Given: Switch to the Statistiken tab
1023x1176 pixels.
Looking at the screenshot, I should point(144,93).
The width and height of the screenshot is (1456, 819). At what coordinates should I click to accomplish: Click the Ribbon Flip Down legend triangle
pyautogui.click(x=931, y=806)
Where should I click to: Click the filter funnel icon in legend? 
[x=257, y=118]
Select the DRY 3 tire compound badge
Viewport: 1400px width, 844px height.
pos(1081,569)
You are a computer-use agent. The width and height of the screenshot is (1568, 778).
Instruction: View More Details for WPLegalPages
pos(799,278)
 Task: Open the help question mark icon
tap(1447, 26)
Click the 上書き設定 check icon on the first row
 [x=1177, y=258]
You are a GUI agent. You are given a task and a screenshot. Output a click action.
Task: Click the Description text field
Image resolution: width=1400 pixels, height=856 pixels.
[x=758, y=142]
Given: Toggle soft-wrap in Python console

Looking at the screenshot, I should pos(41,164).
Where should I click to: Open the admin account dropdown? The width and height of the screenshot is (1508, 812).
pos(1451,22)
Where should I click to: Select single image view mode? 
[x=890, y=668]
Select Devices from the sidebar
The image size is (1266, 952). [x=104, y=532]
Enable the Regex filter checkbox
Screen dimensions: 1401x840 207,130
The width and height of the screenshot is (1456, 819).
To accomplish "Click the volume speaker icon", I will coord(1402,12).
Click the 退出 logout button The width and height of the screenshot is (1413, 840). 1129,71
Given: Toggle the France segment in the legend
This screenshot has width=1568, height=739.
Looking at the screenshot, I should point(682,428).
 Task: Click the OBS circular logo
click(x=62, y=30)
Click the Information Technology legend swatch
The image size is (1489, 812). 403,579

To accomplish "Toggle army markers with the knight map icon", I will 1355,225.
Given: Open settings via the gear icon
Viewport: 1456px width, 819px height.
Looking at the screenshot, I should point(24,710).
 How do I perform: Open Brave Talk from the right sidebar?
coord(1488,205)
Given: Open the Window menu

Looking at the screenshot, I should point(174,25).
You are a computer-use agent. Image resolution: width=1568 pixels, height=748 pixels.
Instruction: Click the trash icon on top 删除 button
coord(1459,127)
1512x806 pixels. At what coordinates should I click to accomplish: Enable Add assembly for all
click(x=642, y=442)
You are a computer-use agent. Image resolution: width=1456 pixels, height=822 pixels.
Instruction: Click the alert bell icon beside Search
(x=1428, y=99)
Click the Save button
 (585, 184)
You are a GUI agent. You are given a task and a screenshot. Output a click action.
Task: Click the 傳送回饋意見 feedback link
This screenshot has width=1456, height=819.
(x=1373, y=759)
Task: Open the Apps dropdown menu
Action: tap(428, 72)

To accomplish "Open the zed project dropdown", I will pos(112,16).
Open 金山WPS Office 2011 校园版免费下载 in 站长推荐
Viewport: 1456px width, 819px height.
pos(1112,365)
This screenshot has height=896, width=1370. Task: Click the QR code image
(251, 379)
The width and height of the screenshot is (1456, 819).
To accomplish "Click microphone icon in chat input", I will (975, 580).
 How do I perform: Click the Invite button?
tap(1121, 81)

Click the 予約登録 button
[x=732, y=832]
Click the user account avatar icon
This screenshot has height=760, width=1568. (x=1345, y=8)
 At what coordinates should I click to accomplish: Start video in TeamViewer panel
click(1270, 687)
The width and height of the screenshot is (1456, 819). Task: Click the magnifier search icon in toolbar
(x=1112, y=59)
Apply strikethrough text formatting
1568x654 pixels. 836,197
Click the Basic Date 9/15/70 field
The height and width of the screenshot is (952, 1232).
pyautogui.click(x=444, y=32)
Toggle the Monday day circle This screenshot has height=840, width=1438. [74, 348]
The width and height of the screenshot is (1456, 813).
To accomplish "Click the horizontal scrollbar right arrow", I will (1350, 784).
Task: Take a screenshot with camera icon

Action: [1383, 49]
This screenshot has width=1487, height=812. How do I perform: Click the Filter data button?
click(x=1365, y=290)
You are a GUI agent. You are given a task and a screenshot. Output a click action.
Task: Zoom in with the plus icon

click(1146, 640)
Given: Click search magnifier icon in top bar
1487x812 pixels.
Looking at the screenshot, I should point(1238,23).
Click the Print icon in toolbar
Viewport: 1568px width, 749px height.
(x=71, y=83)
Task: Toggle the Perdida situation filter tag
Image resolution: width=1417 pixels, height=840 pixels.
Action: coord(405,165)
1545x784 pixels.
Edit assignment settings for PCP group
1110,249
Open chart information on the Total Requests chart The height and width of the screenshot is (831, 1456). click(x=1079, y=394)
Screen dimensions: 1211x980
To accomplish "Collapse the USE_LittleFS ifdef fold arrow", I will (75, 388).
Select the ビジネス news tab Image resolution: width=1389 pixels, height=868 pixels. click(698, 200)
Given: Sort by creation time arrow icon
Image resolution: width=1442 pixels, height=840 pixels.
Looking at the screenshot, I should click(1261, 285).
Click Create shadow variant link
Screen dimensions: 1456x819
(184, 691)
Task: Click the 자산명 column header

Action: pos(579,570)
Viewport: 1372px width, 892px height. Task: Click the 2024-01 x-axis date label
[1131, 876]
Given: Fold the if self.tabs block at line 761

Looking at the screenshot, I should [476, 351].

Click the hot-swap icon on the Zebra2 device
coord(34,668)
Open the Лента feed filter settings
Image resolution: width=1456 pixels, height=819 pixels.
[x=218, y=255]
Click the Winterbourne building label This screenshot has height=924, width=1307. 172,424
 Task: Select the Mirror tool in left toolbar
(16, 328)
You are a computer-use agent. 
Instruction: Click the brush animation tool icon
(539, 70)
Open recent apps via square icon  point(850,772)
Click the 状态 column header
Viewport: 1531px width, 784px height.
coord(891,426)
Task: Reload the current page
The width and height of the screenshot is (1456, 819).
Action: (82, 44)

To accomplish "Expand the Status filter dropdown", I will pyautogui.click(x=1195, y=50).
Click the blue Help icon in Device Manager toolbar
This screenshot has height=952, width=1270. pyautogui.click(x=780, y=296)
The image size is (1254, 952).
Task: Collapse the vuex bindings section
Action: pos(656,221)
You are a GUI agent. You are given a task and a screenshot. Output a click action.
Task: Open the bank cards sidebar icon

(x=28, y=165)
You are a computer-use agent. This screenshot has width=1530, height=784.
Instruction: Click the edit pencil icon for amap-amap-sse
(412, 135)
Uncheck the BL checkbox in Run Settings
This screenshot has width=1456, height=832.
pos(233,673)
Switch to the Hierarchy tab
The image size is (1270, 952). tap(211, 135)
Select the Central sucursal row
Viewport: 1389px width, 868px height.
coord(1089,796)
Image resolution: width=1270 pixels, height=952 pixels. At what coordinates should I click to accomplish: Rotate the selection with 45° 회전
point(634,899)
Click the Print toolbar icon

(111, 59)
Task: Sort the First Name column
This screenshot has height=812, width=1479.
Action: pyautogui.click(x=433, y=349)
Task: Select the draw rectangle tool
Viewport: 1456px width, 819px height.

◇ ◇ ◇ ◇ ◇

**WHAT THE TASK ASKS**
Work out how many lines of the material include "arrow", then report only that count.

**YOUR RESPONSE**
3